Article: Insert reviewing the series, article on Loni Anderson and Partners In Crime and article on Lynda Carter.
Author: Arlene Starr, Aggie Anuniacion.
Country: USA.
HOLLYWOOD FALL TV PREVIEWHOLLYWOOD FALL TV PREVIEWHOLLYWOOD FALL TV PREVIEW PARTNERS IN CRIME
(Saturday, 9-10 p.m.) Despite the much-publicized rumors of ego troubles behind-the-scenes. NBC promises as we go to press that the plenary pair comprised of Loni (WKRP) Anderson and Lynda (Wonder Woman) Carter are indeed set to appear "-weekly as owners of a private investigation agency. It seems that both ladies were once married to a man, who for reasons we hope will be explained, leaves them the agency upon his demise. Carter is "Carole Stanwyck," a photographer who used to hobnob with other wealthy debutantes, while Anderson portrays "Sydney Kovak" a talented beauty who overcame poor beginnings to become a concert musician. When the pair learn of their inheritance, rather than sell the business, they decide to ditch their respective careers and take on their first case-namely.
The murder of their late husband. Whether or not the ladies will be gun-toting private eyes a la Police-woman is moot. Presumably, most of the criminals will be too stunned by their glamour to speak, much less run away.
COVER STORY: LONI ANDERSON
Ever since she burst on the scene as the breathy-yet-brainy platinum blonde in WKRP In Cincinnati a while back, Loni Anderson, movie roles and a dragged-through-the-tabloids, on-and-off romance with Burt Reynolds (which, by the way, is very much "on" at press time). Her new series, Partners in Crime, promises to keep her in newsprint even longer. Although rumors of backstage feuds and directorial problems have plagued the series since its pilot was shot, all is now quiet, and Loni is looking forward to her role as a glamorous, street-smart amateur sleuth.
     It's an age old question-does art imitate life or does life imitate art? By casting Loni Anderson as a private investigator in the trouble plagued Partners in Crime, NBC's new tongue-in-cheek mystery series, it seems that art is definitely imitating life.
     You see, Loni loves reading Agatha Christie mysteries. Who could be more natural than an avid, amateur mystery fan to portray a lady TV sleuth? Of course, Loni has other qualifications for the job besides gumshoeing literature's criminal element.
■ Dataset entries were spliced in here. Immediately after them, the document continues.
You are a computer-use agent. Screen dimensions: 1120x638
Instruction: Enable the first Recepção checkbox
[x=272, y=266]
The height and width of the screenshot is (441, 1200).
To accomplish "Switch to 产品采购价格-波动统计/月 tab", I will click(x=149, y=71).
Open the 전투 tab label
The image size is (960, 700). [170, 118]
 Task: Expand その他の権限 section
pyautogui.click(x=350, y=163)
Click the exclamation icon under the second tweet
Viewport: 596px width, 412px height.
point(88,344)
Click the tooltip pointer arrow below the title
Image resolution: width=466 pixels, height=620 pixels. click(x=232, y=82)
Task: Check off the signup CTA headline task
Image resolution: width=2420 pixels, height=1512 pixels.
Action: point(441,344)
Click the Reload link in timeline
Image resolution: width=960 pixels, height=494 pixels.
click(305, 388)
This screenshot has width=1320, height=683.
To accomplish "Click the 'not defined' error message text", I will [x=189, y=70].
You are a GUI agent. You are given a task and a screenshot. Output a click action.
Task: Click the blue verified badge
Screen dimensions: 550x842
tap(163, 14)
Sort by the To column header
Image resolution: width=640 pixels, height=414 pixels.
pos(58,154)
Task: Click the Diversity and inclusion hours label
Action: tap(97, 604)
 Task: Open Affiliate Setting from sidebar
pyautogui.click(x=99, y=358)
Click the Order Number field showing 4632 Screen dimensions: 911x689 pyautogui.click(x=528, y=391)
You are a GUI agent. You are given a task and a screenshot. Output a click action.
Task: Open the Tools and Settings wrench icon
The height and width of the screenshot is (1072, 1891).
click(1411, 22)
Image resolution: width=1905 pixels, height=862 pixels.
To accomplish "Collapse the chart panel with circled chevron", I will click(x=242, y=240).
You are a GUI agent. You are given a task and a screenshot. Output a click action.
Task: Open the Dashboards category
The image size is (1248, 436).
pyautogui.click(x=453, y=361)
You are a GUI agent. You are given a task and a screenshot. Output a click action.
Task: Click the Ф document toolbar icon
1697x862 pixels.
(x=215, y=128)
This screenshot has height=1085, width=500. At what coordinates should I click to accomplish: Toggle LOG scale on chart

     Loni plays Sydney Kovak, a resourceful, concert musician from poor beginnings who struggled to perfect her musical abilities while being married part of that time to the owner of a San Francisco private investigation agency. After his mysterious death, sometime after their divorce, he leaves the business in the capable hands of his ex-wives, Sydney and Carole Stanwyck, played by co-star Lynda Carter. (Read more about Lynda on page 28.)
     In her own life, Loni enjoys listening to classical music and has put in a fair amount of time studying piano, just like Sydney. For an added touch of authenticity, Loni signed up for a refresher course not only at the piano but also the bass. And because the series takes place in San Francisco with its colorful Chinatown beckoning as a frequent setting, Loni has boned up on Chinese, learning to speak it phonetically.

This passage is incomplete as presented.